そして、私は見てしまった。故にもう私は止められない。


「ぽぽぽぽぽっーーーー!!!(とおおぉりゃあああーーー!!!)」

「いかん! 待つんじゃ!」


 そう、その視界にはあの少年が映っていたのだ。

太陽の君と名付け、お互いに名を名乗る事も出来ずに

私の前に現れてまるで何事も無かったかの様に去ったあの褐色の少年は

痛め付けたかの様な紅い紋様を体に刻み、まぶたを閉じながらも

舞い続け……そして、泣いていた。


理由は解らないがそんな光景を見ては居てもたっても居られず

私は気がついたら其処から飛び降りて、自由落下をしていた。

子供が泣いたままでいい訳がない。理由としては十分だ。

上空からはさんさんと降り注ぐ暖かい陽光が収束しているのが解った。

ずんずんっと腹底をえぐる様な重低音に体中から光り輝き

近付いていた飛竜をその音の壁を纏う土塊の巨像。

当然自らを守る為、また守る故に攻撃する手段もあるのだろう。

その光は今、私とリトモさんの居る頭蓋を狙っている。


「……(だから、止めなきゃ! 後もう少し!)」


 そう強く願い、手を伸ばす。きっと、何が出来るか解らないけど

泣いている子は抱きしめないと……ダメなんだよ!


「〘ブランブル・バインド〙!!!」

「ぽっ、ぽぽぽっ!(あ、待って!)」

「馬鹿者! 死にたがりの老いぼれが子を護ろうとする女を

 見殺しにするなど、そっちの方があってたまるか!」


 私が後もうちょっとでとどこうと言う所で足首に

白い茨がまとわりついていく。まっすぐに頭蓋から伸びるそれは

リトモさんが放ったスキルだ。
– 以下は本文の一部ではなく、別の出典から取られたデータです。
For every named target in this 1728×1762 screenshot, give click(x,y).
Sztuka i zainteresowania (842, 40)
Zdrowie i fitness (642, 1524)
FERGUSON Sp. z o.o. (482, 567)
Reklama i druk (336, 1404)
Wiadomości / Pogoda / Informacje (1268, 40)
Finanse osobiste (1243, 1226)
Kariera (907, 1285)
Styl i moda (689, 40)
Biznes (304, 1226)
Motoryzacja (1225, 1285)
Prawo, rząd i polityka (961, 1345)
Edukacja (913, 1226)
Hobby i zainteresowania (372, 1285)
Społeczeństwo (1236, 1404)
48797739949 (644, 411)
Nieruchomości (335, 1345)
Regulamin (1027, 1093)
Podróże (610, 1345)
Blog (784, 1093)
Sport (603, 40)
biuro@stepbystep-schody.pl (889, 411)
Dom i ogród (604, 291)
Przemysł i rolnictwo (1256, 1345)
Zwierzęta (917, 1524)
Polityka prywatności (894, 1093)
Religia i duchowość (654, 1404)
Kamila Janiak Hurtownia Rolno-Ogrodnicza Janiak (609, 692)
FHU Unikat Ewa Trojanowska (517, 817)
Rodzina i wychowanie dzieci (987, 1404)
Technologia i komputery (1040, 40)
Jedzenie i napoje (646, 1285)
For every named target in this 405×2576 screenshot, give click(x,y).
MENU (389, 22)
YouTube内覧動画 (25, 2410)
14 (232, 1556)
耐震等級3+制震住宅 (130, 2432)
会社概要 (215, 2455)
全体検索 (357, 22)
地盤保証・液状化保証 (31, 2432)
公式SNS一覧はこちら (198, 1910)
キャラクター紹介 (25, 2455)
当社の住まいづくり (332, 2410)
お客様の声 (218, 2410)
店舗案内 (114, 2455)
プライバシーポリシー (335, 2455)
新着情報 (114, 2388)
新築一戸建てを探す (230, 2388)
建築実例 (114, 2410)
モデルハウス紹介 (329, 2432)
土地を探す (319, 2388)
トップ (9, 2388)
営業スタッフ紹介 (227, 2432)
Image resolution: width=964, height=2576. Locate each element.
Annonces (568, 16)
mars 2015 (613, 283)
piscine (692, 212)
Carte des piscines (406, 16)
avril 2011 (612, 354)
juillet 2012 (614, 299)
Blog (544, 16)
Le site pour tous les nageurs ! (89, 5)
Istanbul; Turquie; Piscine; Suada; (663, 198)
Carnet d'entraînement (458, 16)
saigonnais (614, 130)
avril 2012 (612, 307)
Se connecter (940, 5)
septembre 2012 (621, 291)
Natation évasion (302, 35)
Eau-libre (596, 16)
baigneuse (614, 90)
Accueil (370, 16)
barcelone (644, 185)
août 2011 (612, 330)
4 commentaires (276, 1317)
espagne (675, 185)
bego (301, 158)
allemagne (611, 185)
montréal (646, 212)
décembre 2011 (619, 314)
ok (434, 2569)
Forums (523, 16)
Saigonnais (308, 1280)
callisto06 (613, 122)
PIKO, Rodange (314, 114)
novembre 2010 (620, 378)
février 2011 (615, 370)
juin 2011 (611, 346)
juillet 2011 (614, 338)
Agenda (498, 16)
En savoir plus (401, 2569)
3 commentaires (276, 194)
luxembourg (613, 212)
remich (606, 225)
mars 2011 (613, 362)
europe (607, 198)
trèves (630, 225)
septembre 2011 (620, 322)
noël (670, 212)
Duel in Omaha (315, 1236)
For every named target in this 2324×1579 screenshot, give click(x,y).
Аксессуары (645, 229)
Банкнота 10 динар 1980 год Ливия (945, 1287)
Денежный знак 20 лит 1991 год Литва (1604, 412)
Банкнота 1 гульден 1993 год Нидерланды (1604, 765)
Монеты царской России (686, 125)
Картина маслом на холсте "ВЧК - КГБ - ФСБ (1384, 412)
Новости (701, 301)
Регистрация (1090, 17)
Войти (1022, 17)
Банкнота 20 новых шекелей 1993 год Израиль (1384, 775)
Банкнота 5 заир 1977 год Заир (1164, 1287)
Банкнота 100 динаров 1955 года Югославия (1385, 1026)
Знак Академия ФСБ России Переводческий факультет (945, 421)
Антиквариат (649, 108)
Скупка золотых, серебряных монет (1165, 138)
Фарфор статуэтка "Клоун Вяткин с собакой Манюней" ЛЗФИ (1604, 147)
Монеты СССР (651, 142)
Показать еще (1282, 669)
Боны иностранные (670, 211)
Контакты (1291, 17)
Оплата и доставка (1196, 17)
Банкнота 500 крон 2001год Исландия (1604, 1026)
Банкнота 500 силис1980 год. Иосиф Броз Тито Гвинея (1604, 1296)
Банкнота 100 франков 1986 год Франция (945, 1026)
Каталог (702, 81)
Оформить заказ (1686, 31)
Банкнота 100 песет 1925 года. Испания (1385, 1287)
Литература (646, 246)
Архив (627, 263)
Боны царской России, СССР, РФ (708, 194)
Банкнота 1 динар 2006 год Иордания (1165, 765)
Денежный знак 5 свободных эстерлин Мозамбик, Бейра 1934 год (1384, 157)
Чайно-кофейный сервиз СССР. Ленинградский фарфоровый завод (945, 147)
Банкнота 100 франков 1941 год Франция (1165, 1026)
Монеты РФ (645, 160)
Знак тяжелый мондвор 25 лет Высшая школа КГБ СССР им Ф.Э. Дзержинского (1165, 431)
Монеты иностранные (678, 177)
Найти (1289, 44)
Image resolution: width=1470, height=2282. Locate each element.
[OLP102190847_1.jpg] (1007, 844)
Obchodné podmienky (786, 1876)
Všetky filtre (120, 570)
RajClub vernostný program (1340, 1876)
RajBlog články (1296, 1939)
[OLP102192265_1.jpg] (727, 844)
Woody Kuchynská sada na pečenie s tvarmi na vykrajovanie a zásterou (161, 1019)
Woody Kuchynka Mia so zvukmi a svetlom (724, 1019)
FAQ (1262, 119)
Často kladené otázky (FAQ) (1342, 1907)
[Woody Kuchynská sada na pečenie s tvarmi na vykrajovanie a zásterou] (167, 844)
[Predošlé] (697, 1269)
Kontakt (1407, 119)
もう、少年の姿を維持する事は出来ず

老いたままの姿で私に向かって叫んでいた。


「ぽっ、ぽぽっ!(で、でも!)」

「二度は……二度目はごめんなんじゃよ!」


 その言葉が何を意図するか、まるで私の網膜に焼き付いていたかの様に

その情景が写し込まれていく。シツネ君が最期、リトモさんを縛り上げて

投げ飛ばした光景がデジャヴする。それと同じ様に私の足へと絡んだ茨は

空中で大きな円を描き私を振り回しては空中へと投げ捨てた。


「[百英傑]の小さな騎士よ! 聞こえているのであろう!

お主がその胸に騎士道を誇ると言うなら! この女を救って見せよ!」


 リトモさんは最期にそう叫んだと同時にその大きな光の柱が

空中より降り注ぎ、龍の頭蓋と共に消し飛ばされていった。